The second and older strain presents itself in a different manner. To the untrained eye, it may appear to be the same as the new strain. However, this strain is much more manageable. It appeared in ancient times, long before the new strain existed, and aided in defeating the attack of a race of large worms. By infecting as many people as possible, an army was created to defeat the giant worms threatening humanity. This older strain all but disappeared after it was no longer needed, existing only in a brood of rats living underground. When the giant worms that once threatened the existence of the human race return, they force the infected rats to the surface who then spread the old strain back into the human population. The strain is used to defeat the giant worms once again, allowing the human race to survive, but not without a certain degree of damage done to the world. The dementia and cannibalism are present towards the beginning of the infection, and is much more easily treatable. Old methods which were used in the last large-scale parasite infection are rediscovered and used, such as garlic and rosemary, which is evidently meant to represent the beginnings of vampire legends involving garlic as protection.
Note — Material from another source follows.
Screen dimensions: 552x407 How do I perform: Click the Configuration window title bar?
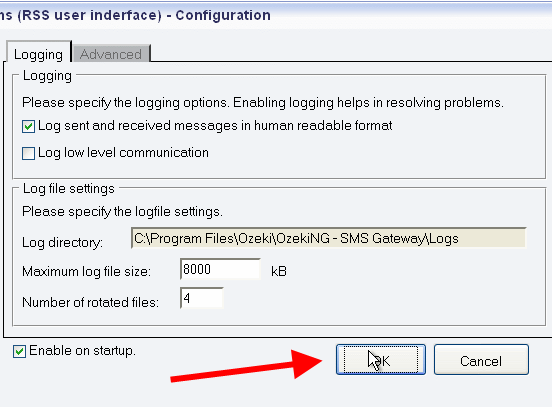pos(276,15)
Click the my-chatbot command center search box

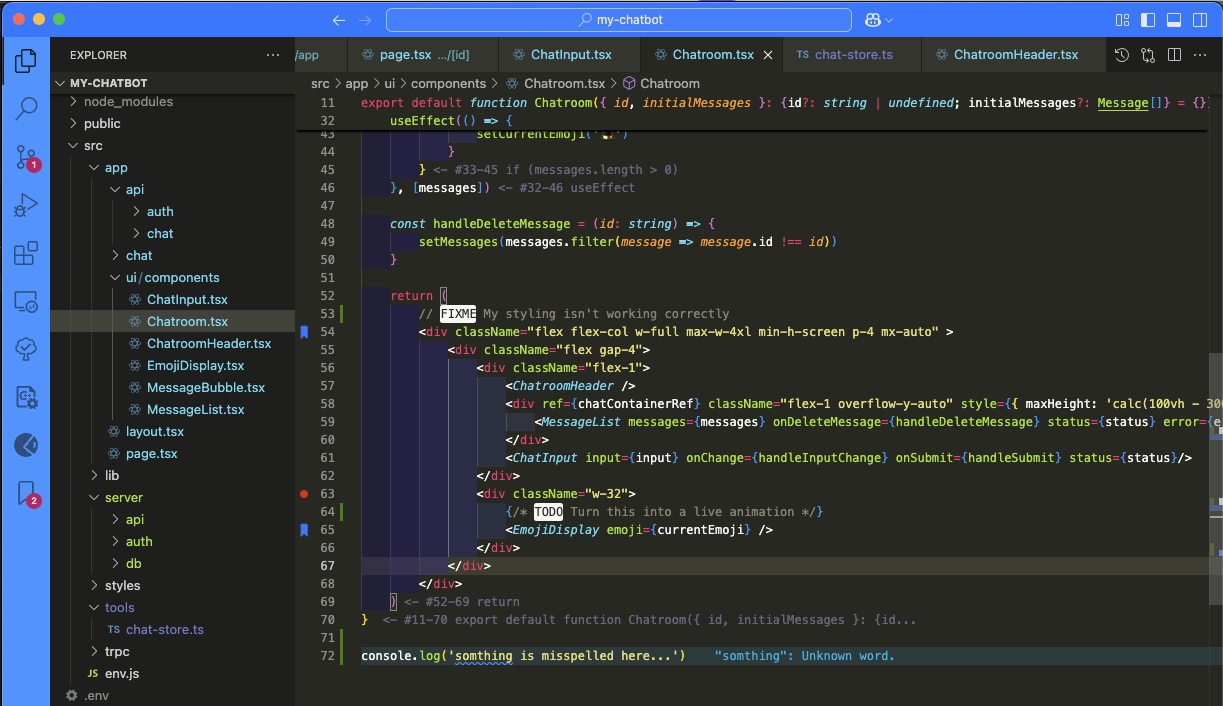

The parasite is further explained in The Last Days, which adds another dimension to the parasite. It is revealed that in ancient times, there were certain "singers" that could call up giant worms from within the Earth so that they could be more easily killed. That allowed the army of fighters against the giant worms to attract the worms under their preferred conditions, such as time and location, with sufficient preparation. The singers were able to attract the worms by singing words that were guided by the parasite living within them, sounding meaningless to the average human, but captivating nonetheless. Dr. Prolix ("The Shrink"), an age old carrier of the parasite has vague memories of seeing one of these singers calling a giant worm up to be killed, and Minerva, a prominent character in The Last Days, has inherited that ability from the parasite positives of centuries ago. She experiences receiving these songs from underground in her home, where old burial grounds are located, giving a possible origin to that ability.

==Other parasites==
Many other parasites are discussed within the story, each one adding to the plausibility of the story, One of them is Toxoplasmosis, a parasitic disease caused by the protozoan Toxoplasma gondii. Another is Trematoda, a parasitic worm that is commonly referred to as a fluke. Wolbachia, a bacterium, was also mentioned.

==Awards and nominations==
Peeps was nominated for the 2006 Andre Norton Award, bestowed in May 2007. It was listed as one of the 2006 ALA Best Books YA Awards and selected as one of the "Best Books of the Year" in 2005 by School Library Journal.